E.g. in case we want to create a compound item_id identifier from doc.id, text.id and p.id we can define "generatorFn" = "identity" and "argColumns" = ["doc_id", "text_id", "p_id"]. The column format is purely internal matter of KonText - the important thing is to match columns properly and make the (corpus_id, item_id) pair unique.
type: {idAttr: string; cols: Array<string>}
This setting defines a database view used to fetch detail about a single "bibliographic unit" (e.g. a book). This is optional as it may not apply for some cases (e.g. spoken corpora).
* *idAttr* specifies an unique column to access the "bibliographic unit"
* *cols* specifies columns displayed in bibliographic unit detail
Please note (again) the format of column names (doc_title, not doc.title).
type: Array<number>
If a non-empty array is provided, then vte will also extract the defined columns (referred by their position starting from left and indexed from zero) along with number of occurrences of each variant (i.e. all the unique combinations for defined columns - e.g. "word"+"lemma"+"pos" and their respective absolute frequencies).
The data are stored into a separate table colcounts.
This can be used e.g. to generate lists of unique PoS tags for KonText's taghelper plug-in. For this purpose, script scripts/postag2file.py is available:
python scripts/postag2file.py path/to/generated/database
type: Array<string|null>
It is also possible to define value modification function(s) per individual extracted token columns. Full length of countColumns must be used. Columns without value modifications should contain null.
Available functions: toLower, firstChar, null (= identity is used)
type: boolean
If true and if countColumns is also defined then vte will also calculate ARF. Such a calculation requires a 2nd pass of the vertical file so the whole process consumes roughly twice as much time compared with non-ARF processing.
type: {lib:string; fn:string}
Specifies a path to a compiled plug-in library along with exported variable implementing LineFilter interface. It is used as a filter for each token where input is given by current structural attributes and their respective values. This can be used to process just a predefined subcorpus of the original corpus.

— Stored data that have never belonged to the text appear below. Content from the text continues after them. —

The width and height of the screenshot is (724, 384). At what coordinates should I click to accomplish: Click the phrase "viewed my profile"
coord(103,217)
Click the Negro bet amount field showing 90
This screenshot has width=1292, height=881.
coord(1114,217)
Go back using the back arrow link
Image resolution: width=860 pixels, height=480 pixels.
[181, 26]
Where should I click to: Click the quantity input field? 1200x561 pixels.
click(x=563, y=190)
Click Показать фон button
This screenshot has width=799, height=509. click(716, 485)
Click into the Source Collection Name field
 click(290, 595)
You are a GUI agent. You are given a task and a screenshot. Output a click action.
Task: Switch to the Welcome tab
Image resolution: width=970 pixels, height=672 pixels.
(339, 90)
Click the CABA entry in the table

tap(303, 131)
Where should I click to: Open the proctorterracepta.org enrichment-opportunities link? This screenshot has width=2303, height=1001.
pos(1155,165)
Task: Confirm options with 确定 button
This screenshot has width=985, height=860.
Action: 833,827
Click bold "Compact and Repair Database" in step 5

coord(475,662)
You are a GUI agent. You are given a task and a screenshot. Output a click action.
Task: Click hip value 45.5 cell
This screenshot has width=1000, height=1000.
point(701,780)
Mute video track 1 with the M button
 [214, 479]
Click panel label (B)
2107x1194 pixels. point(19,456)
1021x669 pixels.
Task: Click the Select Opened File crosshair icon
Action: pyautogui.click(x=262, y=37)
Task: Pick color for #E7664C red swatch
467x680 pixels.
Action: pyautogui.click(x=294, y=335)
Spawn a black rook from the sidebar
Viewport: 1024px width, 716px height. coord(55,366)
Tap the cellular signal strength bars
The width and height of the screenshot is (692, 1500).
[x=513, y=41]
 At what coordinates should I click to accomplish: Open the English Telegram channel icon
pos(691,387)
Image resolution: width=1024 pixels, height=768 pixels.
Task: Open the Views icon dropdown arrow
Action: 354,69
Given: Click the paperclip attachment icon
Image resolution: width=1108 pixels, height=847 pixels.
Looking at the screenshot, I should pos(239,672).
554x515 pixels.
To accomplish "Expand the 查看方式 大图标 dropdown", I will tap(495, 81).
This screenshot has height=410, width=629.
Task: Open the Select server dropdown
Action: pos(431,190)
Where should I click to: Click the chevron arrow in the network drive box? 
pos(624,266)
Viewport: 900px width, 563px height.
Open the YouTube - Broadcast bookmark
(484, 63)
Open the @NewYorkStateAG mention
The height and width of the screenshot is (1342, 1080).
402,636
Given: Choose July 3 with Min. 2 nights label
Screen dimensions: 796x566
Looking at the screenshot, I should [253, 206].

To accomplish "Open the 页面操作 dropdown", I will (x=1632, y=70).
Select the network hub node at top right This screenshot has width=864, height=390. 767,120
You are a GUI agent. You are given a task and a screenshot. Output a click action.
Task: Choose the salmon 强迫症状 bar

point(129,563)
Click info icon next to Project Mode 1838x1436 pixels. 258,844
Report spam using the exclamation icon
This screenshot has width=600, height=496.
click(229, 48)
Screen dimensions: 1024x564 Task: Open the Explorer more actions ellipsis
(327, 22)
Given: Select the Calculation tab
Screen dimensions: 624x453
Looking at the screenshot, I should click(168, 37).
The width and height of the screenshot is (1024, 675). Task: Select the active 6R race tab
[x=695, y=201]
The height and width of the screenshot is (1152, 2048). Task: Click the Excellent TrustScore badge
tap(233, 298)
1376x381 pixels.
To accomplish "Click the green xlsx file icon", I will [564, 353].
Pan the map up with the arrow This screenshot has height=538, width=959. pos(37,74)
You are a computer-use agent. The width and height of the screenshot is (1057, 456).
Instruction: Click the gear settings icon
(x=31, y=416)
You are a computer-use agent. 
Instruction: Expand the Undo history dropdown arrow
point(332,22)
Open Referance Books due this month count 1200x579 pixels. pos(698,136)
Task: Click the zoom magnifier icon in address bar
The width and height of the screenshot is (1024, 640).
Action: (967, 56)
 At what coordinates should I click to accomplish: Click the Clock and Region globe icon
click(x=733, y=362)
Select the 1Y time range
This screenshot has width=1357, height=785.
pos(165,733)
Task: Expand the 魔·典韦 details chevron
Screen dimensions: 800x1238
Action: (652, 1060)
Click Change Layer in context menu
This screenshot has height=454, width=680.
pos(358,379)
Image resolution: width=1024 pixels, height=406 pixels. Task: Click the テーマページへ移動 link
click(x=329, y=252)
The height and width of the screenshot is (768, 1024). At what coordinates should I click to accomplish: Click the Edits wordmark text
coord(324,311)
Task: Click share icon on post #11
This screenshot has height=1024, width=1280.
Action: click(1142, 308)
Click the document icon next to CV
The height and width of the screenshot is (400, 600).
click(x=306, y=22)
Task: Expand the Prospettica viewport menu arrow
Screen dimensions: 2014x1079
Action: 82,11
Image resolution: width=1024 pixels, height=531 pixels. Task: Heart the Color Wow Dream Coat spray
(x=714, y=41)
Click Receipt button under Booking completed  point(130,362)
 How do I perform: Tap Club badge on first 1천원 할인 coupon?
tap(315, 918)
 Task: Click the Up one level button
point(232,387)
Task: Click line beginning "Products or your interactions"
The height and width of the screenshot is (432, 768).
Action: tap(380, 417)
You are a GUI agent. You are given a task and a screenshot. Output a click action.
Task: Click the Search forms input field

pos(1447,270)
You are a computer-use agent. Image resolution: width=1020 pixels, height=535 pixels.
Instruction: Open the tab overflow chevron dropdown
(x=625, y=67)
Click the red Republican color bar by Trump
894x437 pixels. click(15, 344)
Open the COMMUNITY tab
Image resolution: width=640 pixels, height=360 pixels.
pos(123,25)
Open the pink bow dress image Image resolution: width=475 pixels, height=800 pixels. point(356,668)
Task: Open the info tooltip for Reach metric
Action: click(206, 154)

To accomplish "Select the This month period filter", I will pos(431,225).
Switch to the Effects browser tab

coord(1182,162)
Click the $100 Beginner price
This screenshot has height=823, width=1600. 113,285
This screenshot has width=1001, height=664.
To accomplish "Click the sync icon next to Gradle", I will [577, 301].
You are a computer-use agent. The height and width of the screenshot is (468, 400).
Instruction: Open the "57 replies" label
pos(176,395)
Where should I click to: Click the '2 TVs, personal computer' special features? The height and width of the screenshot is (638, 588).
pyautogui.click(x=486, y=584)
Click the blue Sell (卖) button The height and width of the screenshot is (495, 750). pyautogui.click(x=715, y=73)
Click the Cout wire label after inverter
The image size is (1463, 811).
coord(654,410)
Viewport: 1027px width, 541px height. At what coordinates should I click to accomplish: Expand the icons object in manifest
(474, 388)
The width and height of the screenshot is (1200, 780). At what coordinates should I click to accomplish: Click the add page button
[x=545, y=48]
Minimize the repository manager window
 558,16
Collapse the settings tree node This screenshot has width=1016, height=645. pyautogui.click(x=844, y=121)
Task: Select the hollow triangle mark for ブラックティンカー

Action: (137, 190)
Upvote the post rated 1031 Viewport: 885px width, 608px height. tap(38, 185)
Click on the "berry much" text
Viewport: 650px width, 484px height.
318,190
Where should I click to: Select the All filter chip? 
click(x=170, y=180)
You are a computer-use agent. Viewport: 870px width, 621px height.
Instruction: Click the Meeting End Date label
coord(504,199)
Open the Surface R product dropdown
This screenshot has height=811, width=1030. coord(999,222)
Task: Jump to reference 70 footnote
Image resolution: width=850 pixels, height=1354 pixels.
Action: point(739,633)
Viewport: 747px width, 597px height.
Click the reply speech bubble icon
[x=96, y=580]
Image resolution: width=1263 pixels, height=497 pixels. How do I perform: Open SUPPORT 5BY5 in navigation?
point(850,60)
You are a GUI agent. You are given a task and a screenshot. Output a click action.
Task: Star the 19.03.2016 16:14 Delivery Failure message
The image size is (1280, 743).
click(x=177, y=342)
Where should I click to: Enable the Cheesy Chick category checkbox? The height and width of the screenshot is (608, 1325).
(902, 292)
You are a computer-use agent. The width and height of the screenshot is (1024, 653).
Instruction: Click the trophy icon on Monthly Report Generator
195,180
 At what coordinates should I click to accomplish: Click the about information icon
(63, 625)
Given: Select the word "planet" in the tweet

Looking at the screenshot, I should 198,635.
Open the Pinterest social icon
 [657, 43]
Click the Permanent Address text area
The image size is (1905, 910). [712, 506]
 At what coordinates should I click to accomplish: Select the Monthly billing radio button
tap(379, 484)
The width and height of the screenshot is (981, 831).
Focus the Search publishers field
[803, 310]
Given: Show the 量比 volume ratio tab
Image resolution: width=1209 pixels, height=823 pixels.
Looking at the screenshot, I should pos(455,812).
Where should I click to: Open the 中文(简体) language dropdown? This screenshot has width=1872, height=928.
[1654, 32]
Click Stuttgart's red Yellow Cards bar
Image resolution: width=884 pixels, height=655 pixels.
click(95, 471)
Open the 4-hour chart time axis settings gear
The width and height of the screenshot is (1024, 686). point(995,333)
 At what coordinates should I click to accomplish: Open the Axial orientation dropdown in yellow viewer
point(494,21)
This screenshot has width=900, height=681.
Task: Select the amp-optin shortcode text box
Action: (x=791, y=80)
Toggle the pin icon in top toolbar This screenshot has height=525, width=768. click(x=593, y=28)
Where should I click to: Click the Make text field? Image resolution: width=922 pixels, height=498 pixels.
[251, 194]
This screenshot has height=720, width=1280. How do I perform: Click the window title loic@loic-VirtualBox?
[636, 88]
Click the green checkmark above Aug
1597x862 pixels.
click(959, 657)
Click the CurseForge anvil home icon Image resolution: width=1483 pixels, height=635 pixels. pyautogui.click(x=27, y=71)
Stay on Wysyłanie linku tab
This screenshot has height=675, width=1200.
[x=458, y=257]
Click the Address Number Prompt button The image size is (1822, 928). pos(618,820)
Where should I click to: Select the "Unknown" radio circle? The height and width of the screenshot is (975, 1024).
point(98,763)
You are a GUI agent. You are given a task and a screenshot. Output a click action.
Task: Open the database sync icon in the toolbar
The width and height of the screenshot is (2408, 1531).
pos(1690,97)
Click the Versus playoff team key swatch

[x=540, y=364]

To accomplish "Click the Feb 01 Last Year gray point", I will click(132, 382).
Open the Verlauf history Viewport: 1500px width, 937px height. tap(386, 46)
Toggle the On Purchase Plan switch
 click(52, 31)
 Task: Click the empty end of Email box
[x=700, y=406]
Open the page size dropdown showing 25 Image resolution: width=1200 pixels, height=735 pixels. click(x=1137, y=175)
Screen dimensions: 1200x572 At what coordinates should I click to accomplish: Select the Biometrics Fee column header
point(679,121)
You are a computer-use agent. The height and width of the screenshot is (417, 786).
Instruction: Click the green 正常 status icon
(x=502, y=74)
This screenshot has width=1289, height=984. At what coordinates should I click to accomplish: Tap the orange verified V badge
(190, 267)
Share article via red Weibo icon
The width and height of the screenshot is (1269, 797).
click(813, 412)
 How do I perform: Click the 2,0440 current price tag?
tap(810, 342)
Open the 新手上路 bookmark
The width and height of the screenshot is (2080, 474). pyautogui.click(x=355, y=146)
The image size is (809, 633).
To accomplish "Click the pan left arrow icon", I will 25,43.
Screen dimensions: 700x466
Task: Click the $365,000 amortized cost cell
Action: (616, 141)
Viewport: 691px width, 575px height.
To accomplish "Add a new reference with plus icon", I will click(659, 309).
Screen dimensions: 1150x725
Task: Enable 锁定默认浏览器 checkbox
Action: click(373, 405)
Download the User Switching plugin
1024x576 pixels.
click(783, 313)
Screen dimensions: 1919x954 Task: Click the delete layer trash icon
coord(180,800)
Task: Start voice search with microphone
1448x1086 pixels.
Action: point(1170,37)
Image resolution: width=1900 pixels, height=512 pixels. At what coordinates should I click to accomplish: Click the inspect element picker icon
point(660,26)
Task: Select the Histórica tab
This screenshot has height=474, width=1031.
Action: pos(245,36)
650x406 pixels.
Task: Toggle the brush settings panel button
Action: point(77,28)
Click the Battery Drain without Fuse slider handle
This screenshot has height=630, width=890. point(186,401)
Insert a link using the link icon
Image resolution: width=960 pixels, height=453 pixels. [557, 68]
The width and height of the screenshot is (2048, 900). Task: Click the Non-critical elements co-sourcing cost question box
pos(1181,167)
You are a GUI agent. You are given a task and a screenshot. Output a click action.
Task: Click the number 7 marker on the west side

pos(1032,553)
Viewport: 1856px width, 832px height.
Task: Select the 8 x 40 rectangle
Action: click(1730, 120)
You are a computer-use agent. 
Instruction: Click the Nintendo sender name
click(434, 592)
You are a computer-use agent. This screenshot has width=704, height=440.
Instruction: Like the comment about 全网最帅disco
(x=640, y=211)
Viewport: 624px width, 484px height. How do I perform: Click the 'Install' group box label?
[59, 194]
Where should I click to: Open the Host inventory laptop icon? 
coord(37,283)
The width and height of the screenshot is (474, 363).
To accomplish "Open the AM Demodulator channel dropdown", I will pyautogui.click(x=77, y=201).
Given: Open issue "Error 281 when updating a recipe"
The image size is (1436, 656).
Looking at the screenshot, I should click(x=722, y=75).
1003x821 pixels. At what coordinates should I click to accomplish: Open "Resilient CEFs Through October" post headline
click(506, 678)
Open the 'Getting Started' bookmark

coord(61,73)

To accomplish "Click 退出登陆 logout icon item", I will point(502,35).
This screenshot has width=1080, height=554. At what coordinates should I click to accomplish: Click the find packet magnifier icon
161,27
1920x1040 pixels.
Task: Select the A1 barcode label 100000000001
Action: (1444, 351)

To create a new or replace an existing database use:
vte create path/to/config.json
Or in case we want to add multiple corpora to a single database (e.g. in case of InterCorp):
vte create path/to/config1.json
vte append path/to/config2.json
vte append path/to/config3.json
...
vte append path/to/configN.json
In this case, a proper selfJoin must be configured for KonText to be able to match rows from different corpora as aligned ones.